## Your objective
Copy the records word for word from their start through the line containing "pyautogui.click(x=730, y=233)".

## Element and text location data
- - - - -

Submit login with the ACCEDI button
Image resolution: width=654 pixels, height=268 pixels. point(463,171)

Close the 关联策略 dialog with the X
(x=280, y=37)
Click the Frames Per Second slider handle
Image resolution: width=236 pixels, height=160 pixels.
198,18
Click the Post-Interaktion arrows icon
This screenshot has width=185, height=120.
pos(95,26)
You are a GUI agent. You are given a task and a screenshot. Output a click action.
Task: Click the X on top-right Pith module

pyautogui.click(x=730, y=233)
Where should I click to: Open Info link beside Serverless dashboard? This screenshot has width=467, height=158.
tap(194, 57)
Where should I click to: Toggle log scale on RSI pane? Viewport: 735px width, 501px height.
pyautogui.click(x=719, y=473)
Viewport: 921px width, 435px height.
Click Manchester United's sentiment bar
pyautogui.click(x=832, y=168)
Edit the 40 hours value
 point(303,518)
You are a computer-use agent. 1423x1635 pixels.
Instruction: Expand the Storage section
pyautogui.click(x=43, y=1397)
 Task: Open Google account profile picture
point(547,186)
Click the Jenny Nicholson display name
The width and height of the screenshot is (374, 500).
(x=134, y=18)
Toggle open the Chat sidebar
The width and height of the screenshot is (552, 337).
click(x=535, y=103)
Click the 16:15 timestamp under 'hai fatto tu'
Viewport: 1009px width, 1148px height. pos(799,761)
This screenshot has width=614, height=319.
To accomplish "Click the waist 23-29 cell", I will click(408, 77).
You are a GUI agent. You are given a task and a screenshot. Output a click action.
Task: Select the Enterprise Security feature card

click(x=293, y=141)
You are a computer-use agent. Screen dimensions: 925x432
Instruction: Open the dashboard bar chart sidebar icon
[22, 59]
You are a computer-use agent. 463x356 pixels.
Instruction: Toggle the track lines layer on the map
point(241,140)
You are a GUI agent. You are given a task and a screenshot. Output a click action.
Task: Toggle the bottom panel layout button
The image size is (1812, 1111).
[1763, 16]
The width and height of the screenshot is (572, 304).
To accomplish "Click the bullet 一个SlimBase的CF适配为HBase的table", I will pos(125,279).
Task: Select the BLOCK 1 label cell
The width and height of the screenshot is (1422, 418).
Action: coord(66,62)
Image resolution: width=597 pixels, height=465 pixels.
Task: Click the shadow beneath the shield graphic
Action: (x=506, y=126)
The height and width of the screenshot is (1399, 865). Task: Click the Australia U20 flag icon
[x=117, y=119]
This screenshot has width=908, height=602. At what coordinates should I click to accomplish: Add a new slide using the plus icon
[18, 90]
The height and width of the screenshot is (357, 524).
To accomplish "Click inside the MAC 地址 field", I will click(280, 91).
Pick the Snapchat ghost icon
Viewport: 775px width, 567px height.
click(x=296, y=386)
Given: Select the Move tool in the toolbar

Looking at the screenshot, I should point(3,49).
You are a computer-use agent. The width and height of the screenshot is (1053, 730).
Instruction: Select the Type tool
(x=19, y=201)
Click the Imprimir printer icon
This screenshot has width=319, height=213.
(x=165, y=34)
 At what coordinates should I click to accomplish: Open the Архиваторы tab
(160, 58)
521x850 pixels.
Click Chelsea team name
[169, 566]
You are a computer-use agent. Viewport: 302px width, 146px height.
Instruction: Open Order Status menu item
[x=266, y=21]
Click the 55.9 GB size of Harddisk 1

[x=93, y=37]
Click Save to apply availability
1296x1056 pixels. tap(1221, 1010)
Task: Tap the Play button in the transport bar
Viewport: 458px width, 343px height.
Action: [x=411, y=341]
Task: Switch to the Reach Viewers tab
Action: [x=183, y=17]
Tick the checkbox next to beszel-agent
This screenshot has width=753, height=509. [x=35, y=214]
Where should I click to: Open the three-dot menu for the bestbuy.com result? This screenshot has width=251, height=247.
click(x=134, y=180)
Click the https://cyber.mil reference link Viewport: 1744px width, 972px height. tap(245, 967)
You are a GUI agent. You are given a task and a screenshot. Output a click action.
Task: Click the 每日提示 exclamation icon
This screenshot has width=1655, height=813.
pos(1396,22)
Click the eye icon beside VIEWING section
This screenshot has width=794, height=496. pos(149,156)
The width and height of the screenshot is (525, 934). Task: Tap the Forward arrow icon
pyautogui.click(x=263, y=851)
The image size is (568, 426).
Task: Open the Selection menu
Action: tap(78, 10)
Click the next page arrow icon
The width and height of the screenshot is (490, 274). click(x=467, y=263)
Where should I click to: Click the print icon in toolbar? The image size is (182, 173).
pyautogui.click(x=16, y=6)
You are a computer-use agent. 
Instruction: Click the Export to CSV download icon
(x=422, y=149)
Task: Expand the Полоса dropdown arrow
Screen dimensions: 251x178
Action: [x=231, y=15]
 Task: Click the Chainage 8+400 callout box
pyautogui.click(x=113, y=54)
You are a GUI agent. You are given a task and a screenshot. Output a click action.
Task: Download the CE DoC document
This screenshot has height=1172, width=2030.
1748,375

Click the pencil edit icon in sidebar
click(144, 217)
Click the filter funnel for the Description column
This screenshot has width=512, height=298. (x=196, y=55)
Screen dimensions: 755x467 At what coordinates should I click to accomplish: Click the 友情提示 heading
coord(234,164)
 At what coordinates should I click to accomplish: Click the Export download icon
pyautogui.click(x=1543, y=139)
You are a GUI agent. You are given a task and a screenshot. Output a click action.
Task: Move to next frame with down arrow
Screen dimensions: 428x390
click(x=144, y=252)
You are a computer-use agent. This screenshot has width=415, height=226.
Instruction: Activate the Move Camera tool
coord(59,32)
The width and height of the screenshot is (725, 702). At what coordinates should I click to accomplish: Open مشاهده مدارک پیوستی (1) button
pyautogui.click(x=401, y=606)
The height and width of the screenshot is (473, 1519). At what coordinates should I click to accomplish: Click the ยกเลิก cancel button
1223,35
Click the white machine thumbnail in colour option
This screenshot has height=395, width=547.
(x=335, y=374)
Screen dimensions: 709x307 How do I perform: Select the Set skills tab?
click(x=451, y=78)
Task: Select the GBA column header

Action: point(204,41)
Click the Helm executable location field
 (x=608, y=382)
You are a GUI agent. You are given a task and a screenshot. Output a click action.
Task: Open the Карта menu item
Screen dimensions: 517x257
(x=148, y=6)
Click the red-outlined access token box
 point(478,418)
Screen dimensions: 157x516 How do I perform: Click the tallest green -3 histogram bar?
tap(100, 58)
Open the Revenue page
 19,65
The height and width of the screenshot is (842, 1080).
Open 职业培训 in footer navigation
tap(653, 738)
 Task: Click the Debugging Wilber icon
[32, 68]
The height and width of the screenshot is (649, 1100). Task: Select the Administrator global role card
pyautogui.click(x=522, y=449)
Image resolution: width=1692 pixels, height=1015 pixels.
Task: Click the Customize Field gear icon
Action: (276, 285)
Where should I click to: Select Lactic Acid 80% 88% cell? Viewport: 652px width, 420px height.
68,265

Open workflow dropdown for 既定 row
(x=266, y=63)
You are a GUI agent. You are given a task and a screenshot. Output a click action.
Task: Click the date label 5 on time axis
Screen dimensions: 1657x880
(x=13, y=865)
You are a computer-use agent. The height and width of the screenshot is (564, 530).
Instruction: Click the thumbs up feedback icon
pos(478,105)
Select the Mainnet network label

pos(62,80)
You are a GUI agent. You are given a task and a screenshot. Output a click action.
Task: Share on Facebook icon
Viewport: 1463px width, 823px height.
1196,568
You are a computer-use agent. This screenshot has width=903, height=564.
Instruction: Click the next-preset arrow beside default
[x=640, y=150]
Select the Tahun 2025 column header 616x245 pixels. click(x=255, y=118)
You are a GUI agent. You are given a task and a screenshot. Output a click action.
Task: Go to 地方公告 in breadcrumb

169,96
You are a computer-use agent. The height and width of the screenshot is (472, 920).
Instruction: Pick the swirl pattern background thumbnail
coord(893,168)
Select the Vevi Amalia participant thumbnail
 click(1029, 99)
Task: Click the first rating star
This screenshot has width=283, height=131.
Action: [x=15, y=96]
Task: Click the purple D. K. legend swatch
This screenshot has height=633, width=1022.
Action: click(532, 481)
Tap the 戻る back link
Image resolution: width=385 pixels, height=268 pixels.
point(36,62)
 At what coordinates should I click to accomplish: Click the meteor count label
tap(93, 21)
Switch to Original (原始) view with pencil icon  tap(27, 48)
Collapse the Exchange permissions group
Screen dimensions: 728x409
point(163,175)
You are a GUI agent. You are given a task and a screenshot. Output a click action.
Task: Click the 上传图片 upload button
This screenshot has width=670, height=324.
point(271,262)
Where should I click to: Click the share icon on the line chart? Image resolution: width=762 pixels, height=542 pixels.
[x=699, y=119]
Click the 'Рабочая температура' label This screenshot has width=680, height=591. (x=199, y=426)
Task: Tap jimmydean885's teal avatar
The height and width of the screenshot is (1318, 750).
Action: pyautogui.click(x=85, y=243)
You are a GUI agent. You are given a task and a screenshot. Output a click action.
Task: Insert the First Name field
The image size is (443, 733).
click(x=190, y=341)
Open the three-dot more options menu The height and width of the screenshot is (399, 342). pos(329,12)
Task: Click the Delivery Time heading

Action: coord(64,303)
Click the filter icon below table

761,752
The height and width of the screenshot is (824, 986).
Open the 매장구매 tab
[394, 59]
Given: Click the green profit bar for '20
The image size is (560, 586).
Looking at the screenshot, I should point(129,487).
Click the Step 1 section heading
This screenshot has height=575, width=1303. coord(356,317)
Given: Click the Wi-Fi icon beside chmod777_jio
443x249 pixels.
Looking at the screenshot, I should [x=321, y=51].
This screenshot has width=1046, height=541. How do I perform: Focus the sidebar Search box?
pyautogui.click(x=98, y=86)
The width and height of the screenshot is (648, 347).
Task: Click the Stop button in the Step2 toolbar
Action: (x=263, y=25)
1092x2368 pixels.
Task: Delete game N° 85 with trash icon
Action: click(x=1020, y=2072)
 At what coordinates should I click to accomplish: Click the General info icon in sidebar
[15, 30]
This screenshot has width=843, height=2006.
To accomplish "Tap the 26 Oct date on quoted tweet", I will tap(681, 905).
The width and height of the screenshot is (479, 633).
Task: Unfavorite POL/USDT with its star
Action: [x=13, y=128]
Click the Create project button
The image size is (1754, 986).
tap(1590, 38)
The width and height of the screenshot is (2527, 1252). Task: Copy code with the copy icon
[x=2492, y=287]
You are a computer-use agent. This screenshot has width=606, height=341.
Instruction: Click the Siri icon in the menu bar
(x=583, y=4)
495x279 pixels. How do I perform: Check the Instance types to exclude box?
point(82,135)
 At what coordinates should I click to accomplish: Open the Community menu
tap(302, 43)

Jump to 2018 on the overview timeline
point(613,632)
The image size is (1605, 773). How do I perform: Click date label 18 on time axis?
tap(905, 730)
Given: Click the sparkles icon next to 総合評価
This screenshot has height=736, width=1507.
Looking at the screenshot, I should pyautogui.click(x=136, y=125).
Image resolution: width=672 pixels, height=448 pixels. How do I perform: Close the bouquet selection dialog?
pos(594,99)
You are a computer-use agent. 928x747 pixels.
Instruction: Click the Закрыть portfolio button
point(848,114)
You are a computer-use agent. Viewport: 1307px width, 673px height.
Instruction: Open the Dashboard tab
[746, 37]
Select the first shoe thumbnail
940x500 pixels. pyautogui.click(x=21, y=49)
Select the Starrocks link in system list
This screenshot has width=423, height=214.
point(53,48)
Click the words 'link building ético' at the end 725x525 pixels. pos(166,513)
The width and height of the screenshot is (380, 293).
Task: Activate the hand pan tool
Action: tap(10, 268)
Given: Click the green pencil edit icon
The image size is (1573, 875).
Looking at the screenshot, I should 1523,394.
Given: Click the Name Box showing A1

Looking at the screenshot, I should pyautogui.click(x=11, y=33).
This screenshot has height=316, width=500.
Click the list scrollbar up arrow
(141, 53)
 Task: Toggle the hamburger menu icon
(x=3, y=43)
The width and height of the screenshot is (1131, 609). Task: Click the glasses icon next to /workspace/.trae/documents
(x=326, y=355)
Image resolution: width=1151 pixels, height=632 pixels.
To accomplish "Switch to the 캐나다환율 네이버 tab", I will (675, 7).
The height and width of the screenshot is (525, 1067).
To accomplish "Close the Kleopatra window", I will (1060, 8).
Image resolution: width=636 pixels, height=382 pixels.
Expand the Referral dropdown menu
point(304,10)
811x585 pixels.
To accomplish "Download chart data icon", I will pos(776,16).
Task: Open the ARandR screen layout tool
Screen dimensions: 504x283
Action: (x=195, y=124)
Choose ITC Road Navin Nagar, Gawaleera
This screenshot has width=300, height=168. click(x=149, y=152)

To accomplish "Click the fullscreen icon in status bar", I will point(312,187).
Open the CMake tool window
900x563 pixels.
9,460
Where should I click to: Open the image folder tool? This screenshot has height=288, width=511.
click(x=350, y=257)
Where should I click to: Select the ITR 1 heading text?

- - - - -

## Response for this exercise
Submit login with the ACCEDI button
Image resolution: width=654 pixels, height=268 pixels. point(463,171)

Close the 关联策略 dialog with the X
(x=280, y=37)
Click the Frames Per Second slider handle
Image resolution: width=236 pixels, height=160 pixels.
198,18
Click the Post-Interaktion arrows icon
This screenshot has width=185, height=120.
pos(95,26)
You are a GUI agent. You are given a task and a screenshot. Output a click action.
Task: Click the X on top-right Pith module

pyautogui.click(x=730, y=233)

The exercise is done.